Add README.md explaing new repo-filter tool

rebase-i-autosquash-rebase-merges-fails
Elijah Newren 6 years ago
parent ad59fffed0
commit 0b187cf667

151
README

@ -1,151 +0,0 @@
git_fast_filter.py is designed to make it easy to rewrite the history of a
git repository. As such it plays a similar role to git-filter-branch, and
was created primarily to overcome the (sometimes severe) speed shortcomings
of git-filter-branch. The idea of git_fast_filter.py is to serve as a
small library which makes it easy to write python scripts that filter the
output of git-fast-export. Thus, the calling convention is typically of
the form:
git fast-export | filter_script.py | git fast-import
Though to be more precise, one would probably run this as
$ mkdir target && cd target && git init
$ (cd /PATH/LEADING/TO/source && git fast-export --branches --tags) \
| /PATH/TO/filter_script.py | git fast-import
Example filter scripts can be found in the testcases subdirectory,
with a brief README file explaining calling syntax for the scripts.
===== Abilities =====
git_fast_filter.py can be used to
* modify repositories in ways similar to git-filter-branch
* facilitate the creation of fast-export-like output on some set of data
* splice together independent repositories (interleaving commits from
separate repositories)
It has been used to modify file contents, filter out files based on content
and based on name; drop, split, and insert commits; edit author and
committer information; clean up commit log messages (and store excessive
information in git-note format); modify branch names; drop and insert blobs
(i.e. files) and/or commits, splicing together independent repositories
(interleaving commits), and perhaps other small changes I'm forgetting at
the moment.
There is also a filtered_sparse_shallow_clone.py library that can be used
to create scripts for creating a filtered sparse or shallow "clone" of a
repository, and for bidirectional collaboration between the filtered and
unfiltered repositories.
===== Caveats =====
I think git_fast_filter.py works pretty well, but there are some potential
gotchas if you're not using recent enough versions of git or try to do
something unusual...
You need to be using git>=1.6.3 (technically, git >= v1.6.2.1-353-gebeec7d)
in order for filtering on a subset of history not including a root commit
to work correctly. (In other words, if you're passing something like
master~5..master to git-fast-export, you need a recent version of git. If
you just pass master or --all, then old versions of git will suffice.)
You either need to use git>=1.6.2 or pass the --topo-order flag to
git-fast-export in order to avoid merge commits being squashed.
git_fast_filter passes this flag to git-fast-export, if you have it call
git-fast-export for you.
◆ ◆ ◆ ◆ ◆
What the task requires »
Return, word for word, the passage of the git_fast_filter README starting with "You need to" and going on through "commits being squashed.".

Stored records »
◆ ◆ ◆ ◆ ◆
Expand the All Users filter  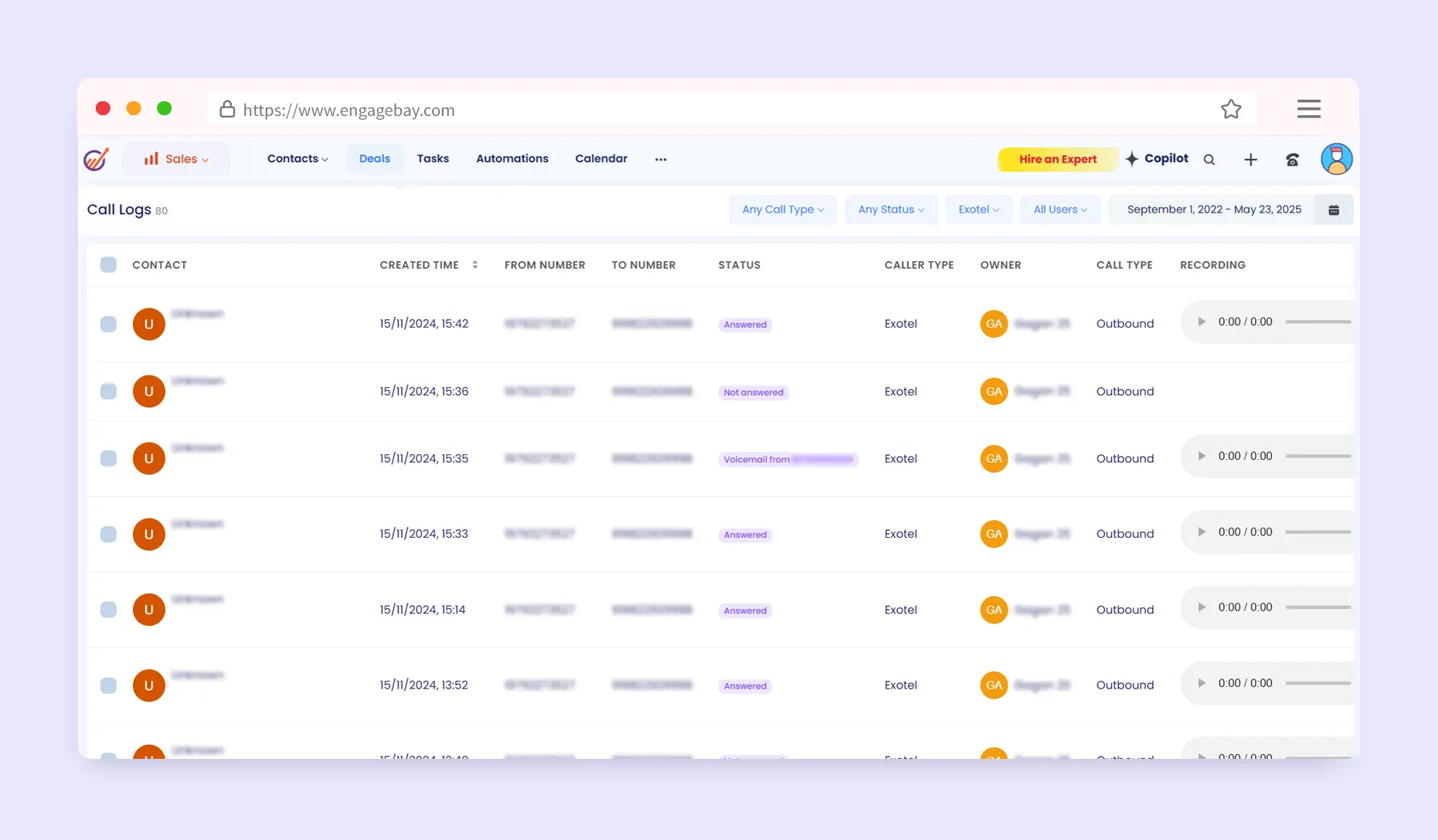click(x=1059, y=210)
◆ ◆ ◆ ◆ ◆
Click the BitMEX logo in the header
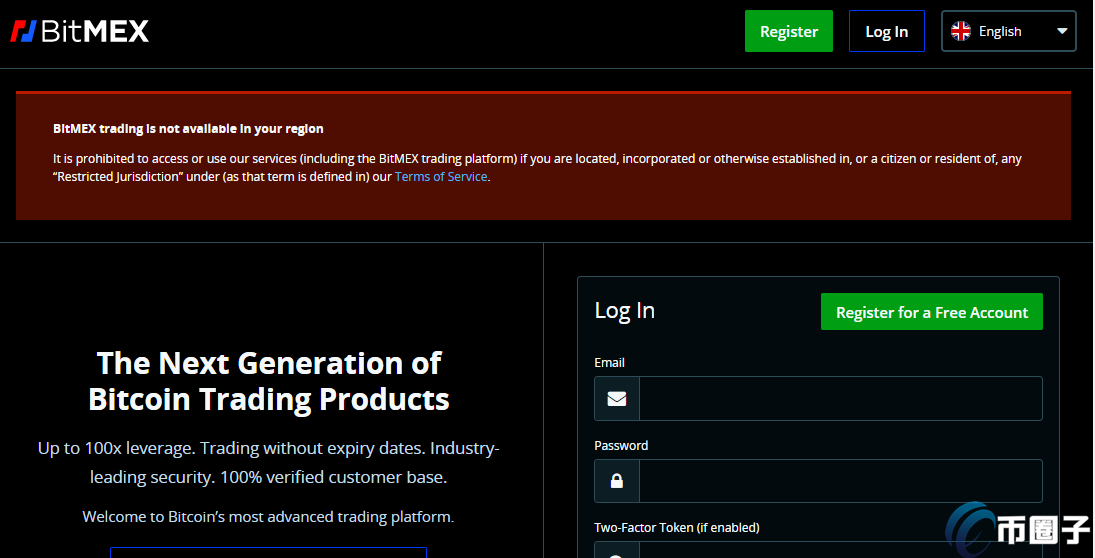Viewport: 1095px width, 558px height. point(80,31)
◆ ◆ ◆ ◆ ◆
Complete answer »
You need to be using git>=1.6.3 (technically, git >= v1.6.2.1-353-gebeec7d)
in order for filtering on a subset of history not including a root commit
to work correctly. (In other words, if you're passing something like
master~5..master to git-fast-export, you need a recent version of git. If
you just pass master or --all, then old versions of git will suffice.)
You either need to use git>=1.6.2 or pass the --topo-order flag to
git-fast-export in order to avoid merge commits being squashed.